Writing for the five-member majority, Justice John Patti Stevens argued that New London's redevelopment project qualified as a "public use" under the Fifth Amendment because the city was seeking to provide "appreciable benefits to the community" including "new jobs and increased tax revenue" Toward that end, it had drafted a "comprehensive redevelopment plan" and was "endeavoring to coordinate a variety of commercial, residential, and recreational uses of land, with the hope that they will form a whole greater than the sum of its parts."
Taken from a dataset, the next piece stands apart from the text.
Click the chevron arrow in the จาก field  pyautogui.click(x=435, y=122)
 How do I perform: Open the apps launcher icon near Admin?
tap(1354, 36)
As a precedent for this holding, Stevens cited Euclid v. Ambler, a 1926 case known mostly to law students, their professors, and city planners. As the legal scholar Michael Allan Wolf argues in The Zoning of America, his illuminating and richly detailed new book on the case, Euclid was one of the most far-reaching Supreme Court decisions of the last century. "If not for that key 1926 decision," he writes, "most Americans would not be living in 'zoned' cities."


 


Kelo是近年來影響美國都市計劃界的重大案例,地方公共利益在大法官的詮釋下,好像錫箔一樣,變的又長又薄。這也是1926Euclid案例後另一個令人矚目的判例。


 


1926年的Euclid賦予土地使用分區管制合法地位,2005年的Kelo進一步擴大地方政府的徵收權,只要該權力的運作可以創造更大的地方利益。對美國自由派人士而言,這是令人不敢置信的判例。但是對於倡導開發至上與市場法則的保守派人士而言,這可是一大勝利。


 


ECFA是甚麼?對誰有利?對誰有害?誰來決定這種攸關大眾利益改變的大事?總統?國會?公投?外國財團?這時候的台灣,有誰關心公共利益嗎?